Simply a Deep Thought(tm):
Humans had, for most of our development, millions, thousands, hundreds and even tens of years to adjust to the new problems of our growing species. How best to protect the tribe from animals? How best to store grains? How best to protect our group from other groups who would attack us? How to attack other groups and get their stuff? All of these questions have been addressed with the luxury of some considerable time -- and in a time when significant loss of life was not all that rare.
In the last 200 years, though, our growth has risen to insanely high levels. (Strangely, most population growth experts expect it to top out at some point fairly soon, though why that should be so I have no idea.) We have had to invent, nearly on the fly, systems to handle our basic human needs. We have often done so while incurring large loss of life, and I'm not even counting warfare and genocide - simple death from starvation has been an ongoing catastrophe of enormous proportions.
When I consider the state of our American experiment, I am concerned that we do not have a sustainable model. We still follow an extractive model, and routinely waste enormous resources, lost in our obsession with free markets and social Darwinism.
Social Darwinism is not who we are as creatures. We are hard-wired to be more community-minded, and are obviously striving to get more and more community minded all the time. But we have a hard time imagining a better future, and remain fixed on the structures that have "worked" in the past.
Our society, like so many others around the world, has a jobs/work crisis. Humans need to feel productive to remain happy, and far too many are not producing at anything like their potential. The value of specialization, the value of economies of scale, the power of technological acheivements - these are all forces that free humans from various kinds of work. But we have operated under the impression that the goal is a society where no one has to work, which has sadly led us to a society where not enough people have useful work to do.
In considering the best ways to create work/jobs, we must start to value more highly the need of humans to have meaningful work. Even if it means we "pay" more. We might pay teachers more, even though we might not "have" to. We might "pay" to have more manufacturing work done nearby, even though we could "pay" less for it to be done elsewhere.

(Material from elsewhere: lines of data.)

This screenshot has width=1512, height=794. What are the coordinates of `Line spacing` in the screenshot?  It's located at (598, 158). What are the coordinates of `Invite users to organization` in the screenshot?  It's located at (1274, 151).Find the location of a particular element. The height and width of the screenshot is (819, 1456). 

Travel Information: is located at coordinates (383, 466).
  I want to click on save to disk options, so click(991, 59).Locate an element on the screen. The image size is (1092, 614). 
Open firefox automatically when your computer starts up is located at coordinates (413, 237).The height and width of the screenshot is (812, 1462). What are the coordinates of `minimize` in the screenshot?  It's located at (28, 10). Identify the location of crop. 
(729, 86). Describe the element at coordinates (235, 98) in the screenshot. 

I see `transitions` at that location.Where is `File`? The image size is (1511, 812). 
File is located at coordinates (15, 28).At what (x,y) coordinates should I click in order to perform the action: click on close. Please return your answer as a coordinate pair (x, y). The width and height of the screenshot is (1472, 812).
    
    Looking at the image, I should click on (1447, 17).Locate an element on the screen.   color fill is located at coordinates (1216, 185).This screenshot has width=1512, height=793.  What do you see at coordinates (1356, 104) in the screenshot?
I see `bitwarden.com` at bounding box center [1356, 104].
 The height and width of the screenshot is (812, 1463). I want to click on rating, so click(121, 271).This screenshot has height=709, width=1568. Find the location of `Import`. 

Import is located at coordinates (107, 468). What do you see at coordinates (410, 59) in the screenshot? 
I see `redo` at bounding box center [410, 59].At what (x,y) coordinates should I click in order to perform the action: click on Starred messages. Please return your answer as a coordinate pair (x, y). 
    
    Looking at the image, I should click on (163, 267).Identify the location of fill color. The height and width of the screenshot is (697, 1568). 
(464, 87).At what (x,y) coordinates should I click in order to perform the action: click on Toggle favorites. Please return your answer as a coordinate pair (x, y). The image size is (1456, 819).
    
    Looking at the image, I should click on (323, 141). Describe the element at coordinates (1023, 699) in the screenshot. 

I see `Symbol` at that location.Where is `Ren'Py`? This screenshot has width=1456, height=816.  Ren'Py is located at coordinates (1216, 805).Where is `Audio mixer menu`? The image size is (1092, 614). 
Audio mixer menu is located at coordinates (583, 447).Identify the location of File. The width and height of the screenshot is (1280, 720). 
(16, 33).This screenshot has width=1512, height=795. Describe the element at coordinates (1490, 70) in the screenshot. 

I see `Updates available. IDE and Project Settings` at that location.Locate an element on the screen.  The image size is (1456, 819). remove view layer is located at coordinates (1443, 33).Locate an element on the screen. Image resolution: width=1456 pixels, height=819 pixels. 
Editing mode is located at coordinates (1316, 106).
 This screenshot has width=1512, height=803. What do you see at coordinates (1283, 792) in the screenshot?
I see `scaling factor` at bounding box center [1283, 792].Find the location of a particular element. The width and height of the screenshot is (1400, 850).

I've been trying to formulate a model that would be universal enough to be adopted by almost any society. My thought begins with something like, "for every 2,200 humans, we need one dentist, for every 100,000 humans we need 1,400 farm workers, for every 28,500 humans we need 100 carpenters," and so on. The idea is to have communities that are optimally sized and ensure a wide variety of vocations. A single social unit of say, 300 million, is simply too large to manage. My current thought is to establish something rather like colleges and universities, but these institutions would have missions that do not revolve around education (though some could and would), but would have some focus or speciality. I can imagine a transportation college, where engineers would design forms of transportation and workers could produce it; the rest of the community would work to support that. It's not something I've finished thinking through, so there are a lot of issues. But the core of the idea is to create communities of sizes that would more readily allow adaptation, change and growth over time, so that we wouldn't have to work solely on systems that worked for communities of a half a billion souls or more.
If we don't grab hold of our own destiny, the cruel logic of math will leave us with a single system for all 20 billion of us, in which errors are far more costly, innovation is therefore harder, and far too many will fail to lead the kind of productive and satisfying lives that they could if we only built smarter structures and systems.